Experimental Guitar Evening

I first met guitarist Craig Green last May when he played on the Livelooping Festival in Cologne that I had organized. Because he is currently in Europe for two gigs in Portugal, he had asked me if we could play together again, so he stopped in Cologne first before going to southern Europe and we did an Experimental Guitar Evening, again at the LOFT, again joined by my Cologne based friend Michael Frank. Each of us did a solo set and at the end, we played two improvisations together. Judging from what I heard from the audience afterwards, it was quite a successful and enjoyable evening.


 
Michael Frank played a noise improvisation and two of his older compositions: a Gong influenced psychedelic piece, and a wonderful rather intricate piece full of odd meters that although it has no Guitar Craft roots, it would fit in there quite well.

Craig, who came with his amazing new hi-tech Teuffel guitar, played two jazzy, very virtuoso, almost romantic compositions, and one of his trademark noise explorations. I was amazed at his sound, his precise technique, and his style in general. Very inspiring.

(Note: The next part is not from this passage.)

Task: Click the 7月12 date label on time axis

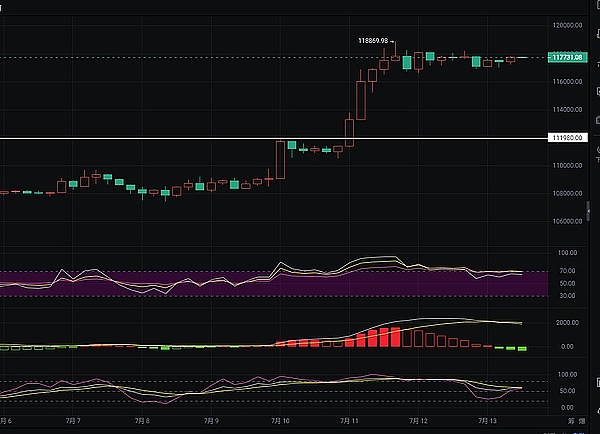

My set was not planned out, I was underprepared as usual but also willing to go for the risk. Actually I had vague plans for the beginning of the set that involved walking around in the room, theatrically whirling around my trusty old H├Âfner Shorty guitar – it has an integrated speaker that screams with string feedback in an amazing way when cranked up, and whirling it around creates a nice man-made leslie effect. Well this part worked as imagined but when I plugged it into my setup, there was nothing. No sound. I did some small talk and actually rebooted my Vista notebook, hoping the sound would reappear – but it didn’t! The audience was very relaxed and humorous, they even seemed to like that something went wrong, and their support made me relax too. Eventually I discovered that I simply had forgotten to pull up my main fader in my new Bidule setup. Argh !!! (sigh)


 
Anyway, sound was back, and I dropped my vague plans about continuing my explorations of radical noise. Instead I strongly felt like creating harmony, and so I started by setting up a simple but cinematic soundscape, and only later on went through more experiments, noise, samples, and cut-up rhythms.

Here is my 21 minute solo improvisation:


For those who don’t know but wonder – yes, all sounds were played live on the guitar. It can control samplers via midi, so I can play the guitar but you will hear strings, voices, or strange noises. There is even a part where I play a sample of a bee swarm which I had recorded myself last summer.
For those who know this but still wonder: The Fernandez guitar is equipped with a GK-2A and a sustainer. I played through a GT-5, a DL-4, a BitRMan and a Korg Slicer into the Bidule script on the notebook. Faders and switches in Bidule were controlled using a NanoKontrol. Bidule contained a number of VST instrument plugins (the awesome GForce MTron mellotron, a Kontakt sampler, a Humbox voice player), and VST effects such as the KT granular synthesis, the Quikquak Fusion Field reverb, and the beta version of the LoopV plugin for loops and cut-up stuff. Huge thanks to Matthias Grob and Andy Butler for the LoopV – I only used some of its many features but I can say it was stable and I had big fun using it.


 
Nobody left during the intermission – a good sign I think! The second half consisted of two extended collective improvisations that went very well. A wonderful evening, thanks to the support by the muse, an interested audience, some friends who helped in a generous way, and the folks from LOFT.